Start of Source

Bajtek is learning to skate on ice. He's a beginner, so his only mode of transportation is pushing off from a snow drift to the north, east, south or west and sliding until he lands in another snow drift. He has noticed that in this way it's impossible to get from some snow drifts to some other by any sequence of moves. He now wants to heap up some additional snow drifts, so that he can get from any snow drift to any other one. He asked you to find the minimal number of snow drifts that need to be created.
We assume that Bajtek can only heap up snow drifts at integer coordinates.
The first line of input contains a single integer n (1 ≤ n ≤ 100) — the number of snow drifts. Each of the following n lines contains two integers xi and yi (1 ≤ xi, yi ≤ 1000) — the coordinates of the i-th snow drift.
Note that the north direction coinсides with the direction of Oy axis, so the east direction coinсides with the direction of the Ox axis. All snow drift's locations are distinct.
Output the minimal number of snow drifts that need to be created in order for Bajtek to be able to reach any snow drift from any other one.
2 2 1 1 2
1
2 2 1 4 1
0
【题意】
给出n个点的横、纵坐标(在一条直线上的可以相互到达),问至少再加几个点可以使得所有的点之间可以通过上下左右走互相到达,(拐点上必须有“点”)
【分析】
若两个点横坐标或者纵坐标相同,两点间连一条边 通过dfs统计连通块的个数
假设处理完后有t个缩点,只需t-1条边就可将其变成一个缩点。故答案为t-1.
当然并查集也是可以的,但dfs更轻便
【代码】
#include<cstdio>
#include<cstring>
#include<iostream>
using namespace std;
typedef pair<int,int> pir;
const int N=105;
int n,ans;pir e[N];bool vis[N],g[N][N];
void dfs(int x){
vis[x]=1;
for(int j=1;j<=n;j++){
if(!vis[j]&&g[x][j]){
dfs(j);
}
}
}
#define x first
#define y second
inline void Solve(){
for(int i=1;i<=n;i++){
for(int j=1;j<i;j++){
if(e[i].x==e[j].x||e[i].y==e[j].y){
g[i][j]=g[j][i]=1;
}
}
}
for(int i=1;i<=n;i++) if(!vis[i]) dfs(i),ans++;
printf("%d",ans-1);
}
inline void Init(){
scanf("%d",&n);
for(int i=1;i<=n;i++) scanf("%d%d",&e[i].x,&e[i].y);
}
int main(){
Init();
Solve();
return 0;
}

End of Source
Start of Information given

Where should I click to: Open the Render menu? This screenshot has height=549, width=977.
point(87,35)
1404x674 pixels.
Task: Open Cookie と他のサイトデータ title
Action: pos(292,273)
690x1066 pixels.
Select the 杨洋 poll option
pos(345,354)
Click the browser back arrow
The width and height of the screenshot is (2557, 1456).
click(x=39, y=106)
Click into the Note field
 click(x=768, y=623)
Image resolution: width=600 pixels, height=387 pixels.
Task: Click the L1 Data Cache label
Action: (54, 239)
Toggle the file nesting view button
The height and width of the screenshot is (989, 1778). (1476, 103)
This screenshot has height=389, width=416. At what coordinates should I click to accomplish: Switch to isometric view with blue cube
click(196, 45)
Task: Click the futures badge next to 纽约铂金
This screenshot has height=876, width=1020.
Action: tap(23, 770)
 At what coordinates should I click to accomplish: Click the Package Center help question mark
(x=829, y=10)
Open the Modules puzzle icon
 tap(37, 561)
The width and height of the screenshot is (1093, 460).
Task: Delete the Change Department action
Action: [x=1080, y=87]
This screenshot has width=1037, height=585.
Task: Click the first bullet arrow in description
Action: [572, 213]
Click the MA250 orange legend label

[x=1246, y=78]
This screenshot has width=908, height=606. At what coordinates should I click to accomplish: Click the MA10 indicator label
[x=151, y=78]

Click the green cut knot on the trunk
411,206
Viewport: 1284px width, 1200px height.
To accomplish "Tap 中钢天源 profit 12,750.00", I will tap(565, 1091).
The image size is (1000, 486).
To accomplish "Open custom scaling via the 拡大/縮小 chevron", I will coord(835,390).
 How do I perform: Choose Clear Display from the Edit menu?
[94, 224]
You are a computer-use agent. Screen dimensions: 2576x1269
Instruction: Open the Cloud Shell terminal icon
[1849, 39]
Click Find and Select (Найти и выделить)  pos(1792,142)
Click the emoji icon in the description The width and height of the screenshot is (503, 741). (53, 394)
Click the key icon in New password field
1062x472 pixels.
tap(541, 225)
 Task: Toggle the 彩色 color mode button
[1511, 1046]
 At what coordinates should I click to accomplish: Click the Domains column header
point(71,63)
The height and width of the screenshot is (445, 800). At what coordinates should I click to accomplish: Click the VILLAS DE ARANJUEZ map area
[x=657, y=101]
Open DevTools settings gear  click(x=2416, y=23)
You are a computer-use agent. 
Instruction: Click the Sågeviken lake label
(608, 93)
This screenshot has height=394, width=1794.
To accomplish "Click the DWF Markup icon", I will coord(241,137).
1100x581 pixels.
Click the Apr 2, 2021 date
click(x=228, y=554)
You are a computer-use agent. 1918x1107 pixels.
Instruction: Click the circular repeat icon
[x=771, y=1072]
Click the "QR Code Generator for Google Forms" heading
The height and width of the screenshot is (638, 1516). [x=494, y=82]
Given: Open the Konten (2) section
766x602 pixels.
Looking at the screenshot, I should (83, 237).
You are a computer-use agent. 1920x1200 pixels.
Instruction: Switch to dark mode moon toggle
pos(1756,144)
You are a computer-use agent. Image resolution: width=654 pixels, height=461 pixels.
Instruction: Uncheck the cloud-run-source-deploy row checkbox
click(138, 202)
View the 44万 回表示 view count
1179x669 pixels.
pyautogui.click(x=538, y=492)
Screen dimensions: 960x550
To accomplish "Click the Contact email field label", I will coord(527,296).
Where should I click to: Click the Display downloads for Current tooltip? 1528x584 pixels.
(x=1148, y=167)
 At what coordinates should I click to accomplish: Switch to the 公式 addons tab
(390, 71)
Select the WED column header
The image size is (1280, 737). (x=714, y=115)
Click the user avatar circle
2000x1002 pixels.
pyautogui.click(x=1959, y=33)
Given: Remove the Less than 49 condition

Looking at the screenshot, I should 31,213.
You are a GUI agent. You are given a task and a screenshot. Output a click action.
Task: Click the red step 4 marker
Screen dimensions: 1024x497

End of Information given

◆ **Instructions for the task**:
In the ice-skating problem, which direction coincides with the Ox axis?

◆ **Reply to the exercise**:
East.